● Activity: Starting with the line that has "Given: Click the" and finishing with the line that has "Image resolution: width=960", set down each line below exactly. Pictures are not copied.

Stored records
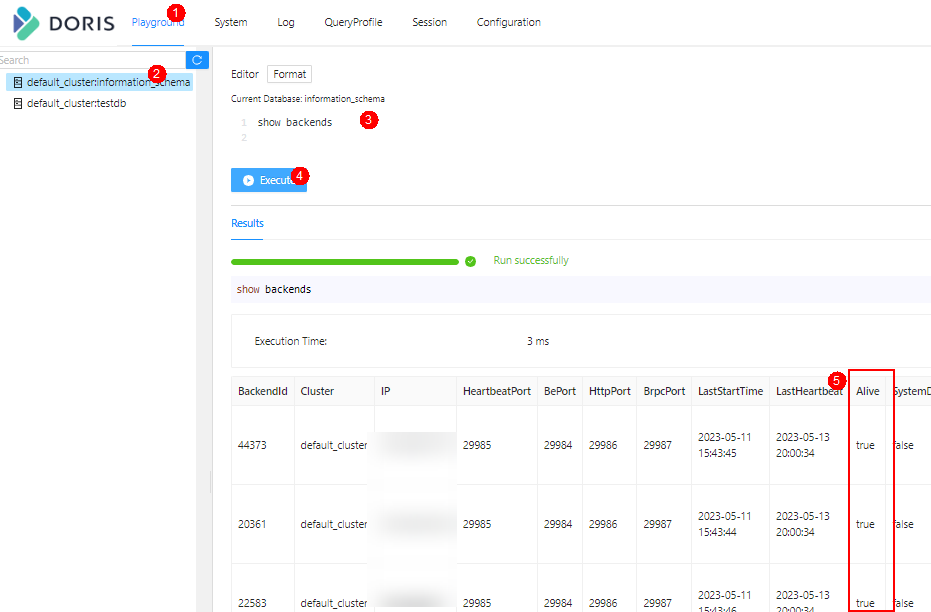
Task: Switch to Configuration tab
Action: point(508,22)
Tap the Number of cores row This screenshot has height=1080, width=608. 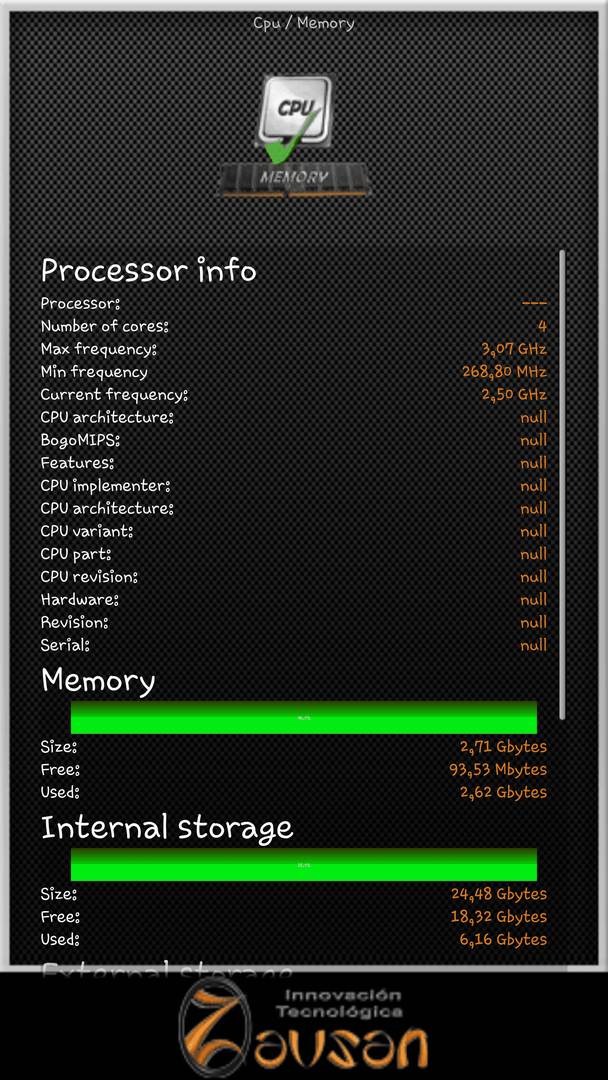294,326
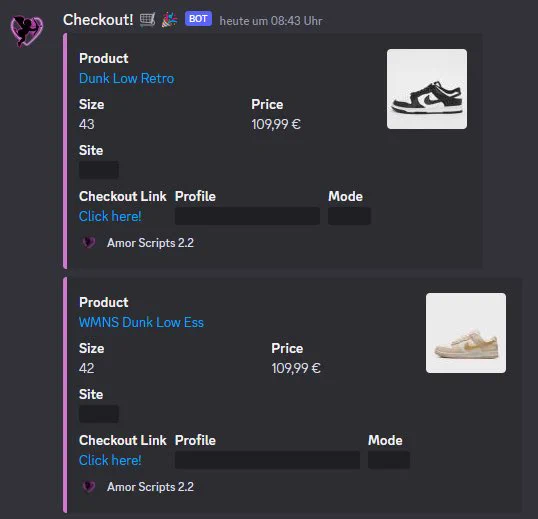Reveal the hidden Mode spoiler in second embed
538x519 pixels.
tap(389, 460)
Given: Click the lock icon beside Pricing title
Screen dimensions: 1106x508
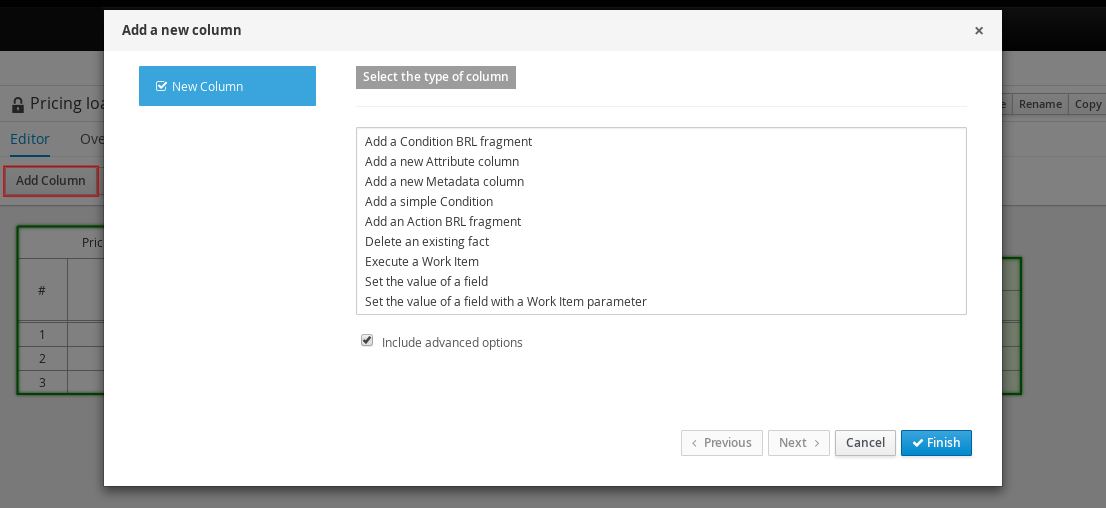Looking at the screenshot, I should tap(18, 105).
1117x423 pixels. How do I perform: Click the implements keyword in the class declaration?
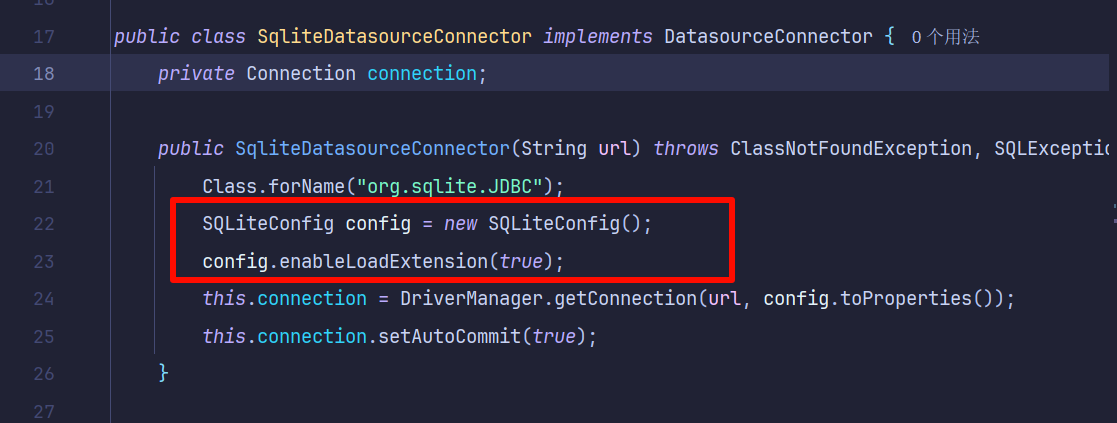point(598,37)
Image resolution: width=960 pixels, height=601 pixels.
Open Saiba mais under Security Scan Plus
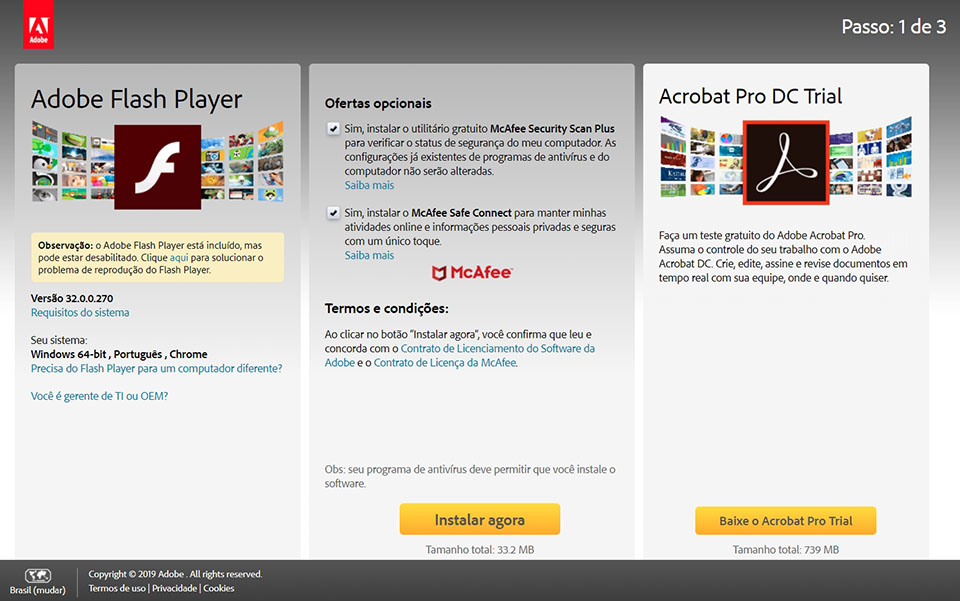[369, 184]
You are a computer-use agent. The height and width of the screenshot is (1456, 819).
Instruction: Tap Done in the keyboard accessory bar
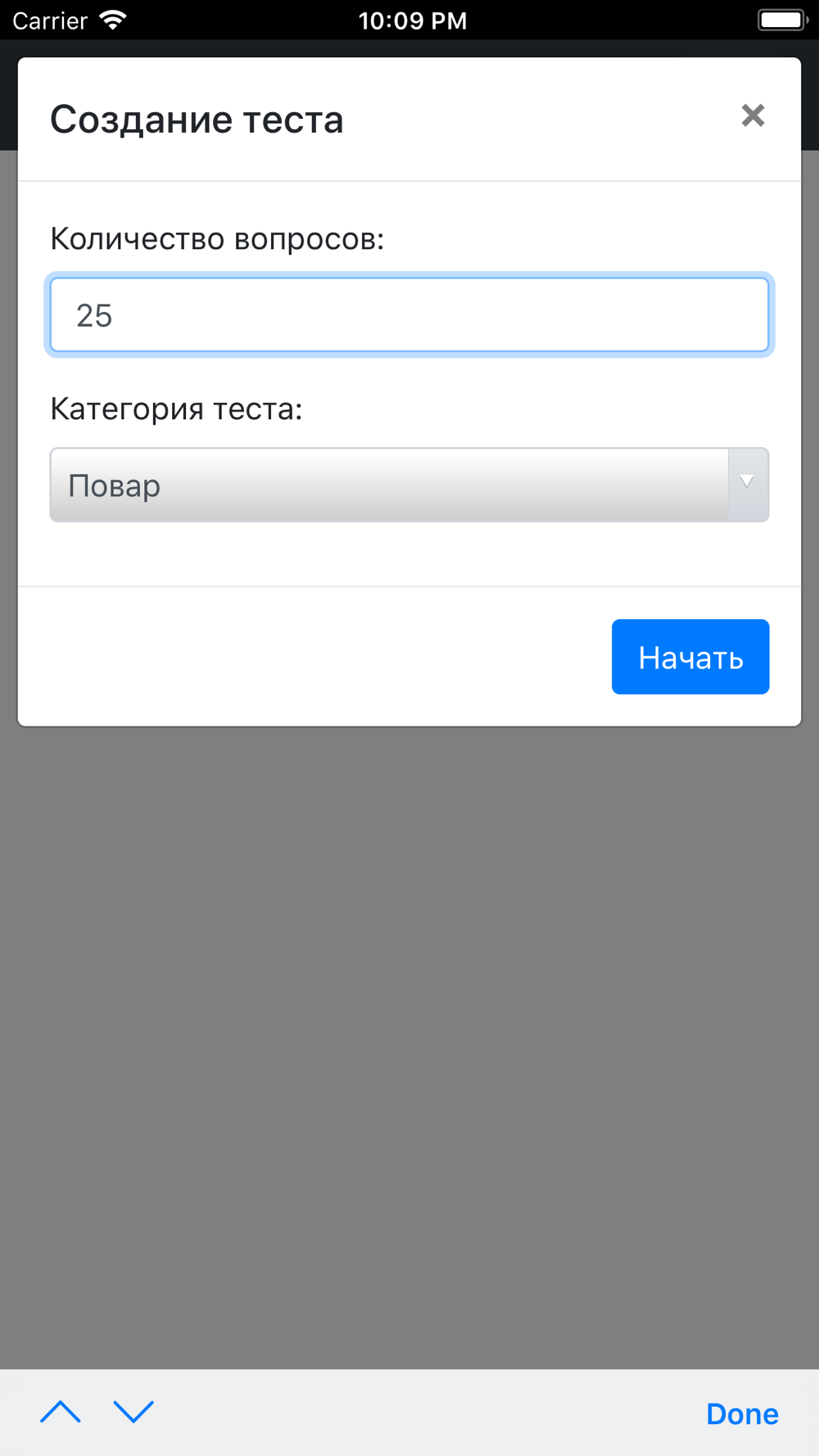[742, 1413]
---
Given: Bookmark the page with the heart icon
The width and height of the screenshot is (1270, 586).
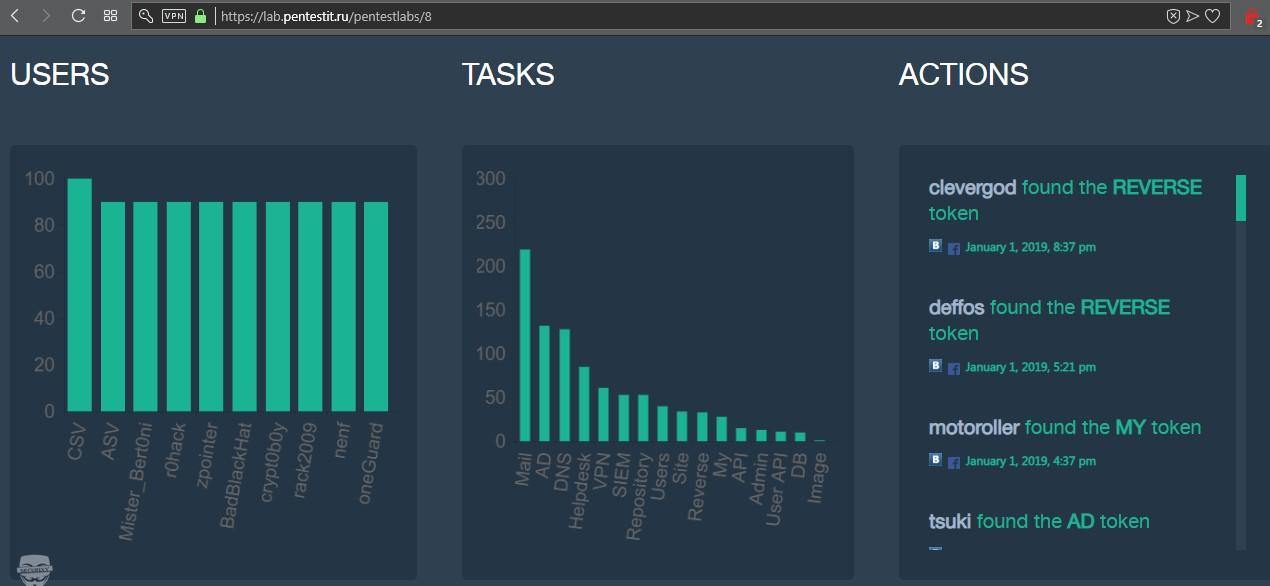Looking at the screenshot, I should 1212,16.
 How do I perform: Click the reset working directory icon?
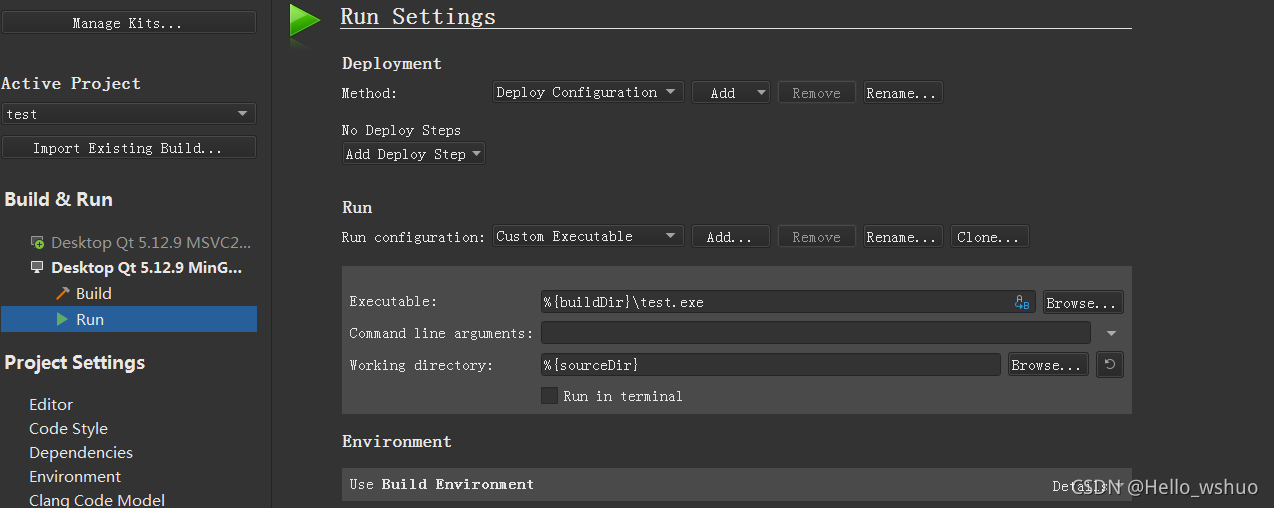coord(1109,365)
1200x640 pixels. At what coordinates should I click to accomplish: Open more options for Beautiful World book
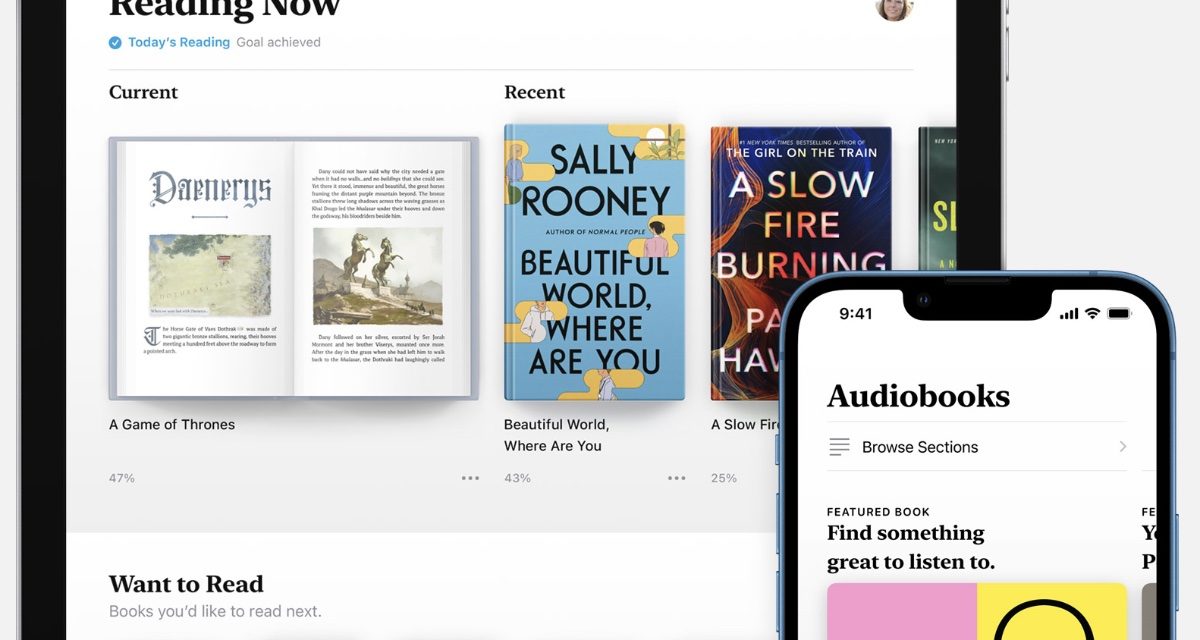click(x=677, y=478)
--
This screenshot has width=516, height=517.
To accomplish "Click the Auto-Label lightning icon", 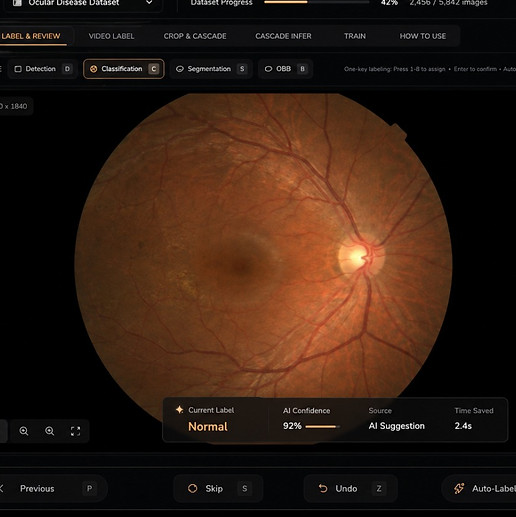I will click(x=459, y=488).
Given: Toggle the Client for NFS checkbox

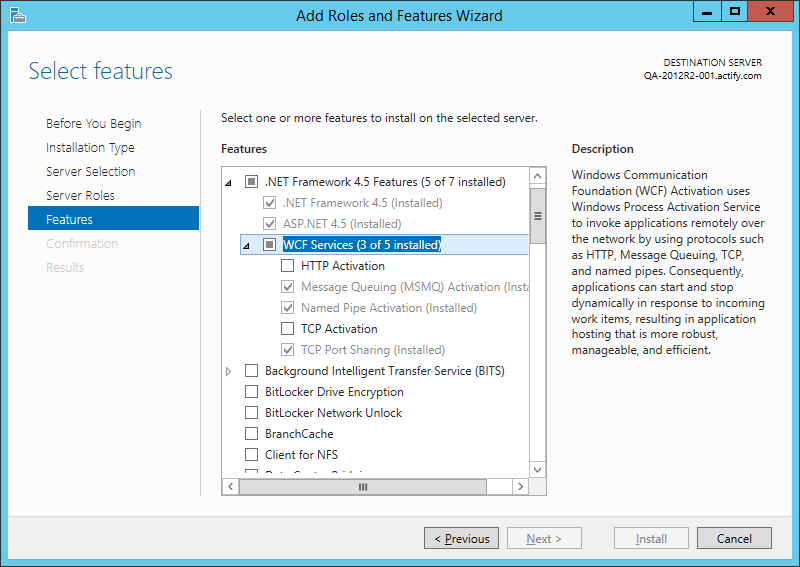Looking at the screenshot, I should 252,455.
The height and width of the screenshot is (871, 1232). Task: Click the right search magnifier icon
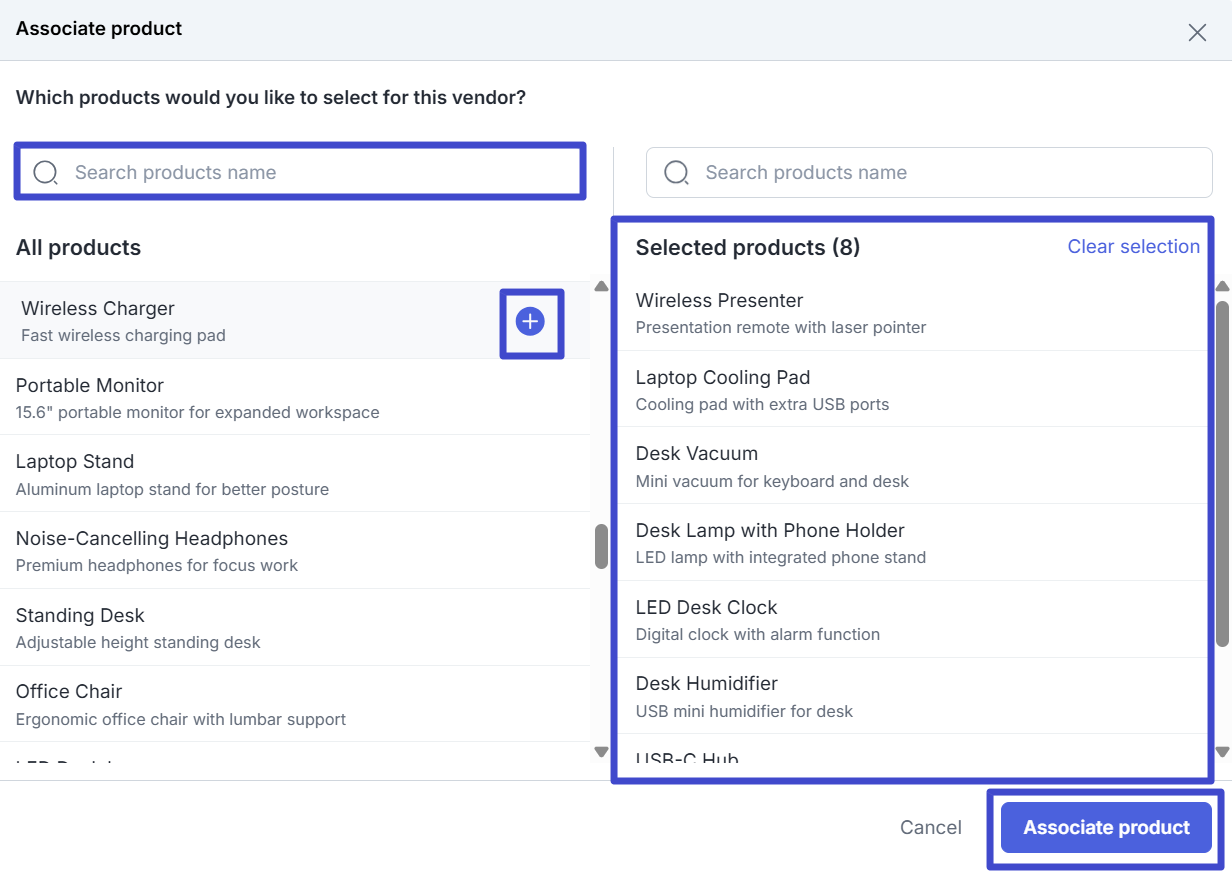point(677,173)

● Exercise result:
Given: Click the lock icon beside Pricing title
Screen dimensions: 1106x508
Looking at the screenshot, I should tap(18, 105).
1117x423 pixels. How do I perform: Click the implements keyword in the class declaration?
point(598,37)
Image resolution: width=960 pixels, height=601 pixels.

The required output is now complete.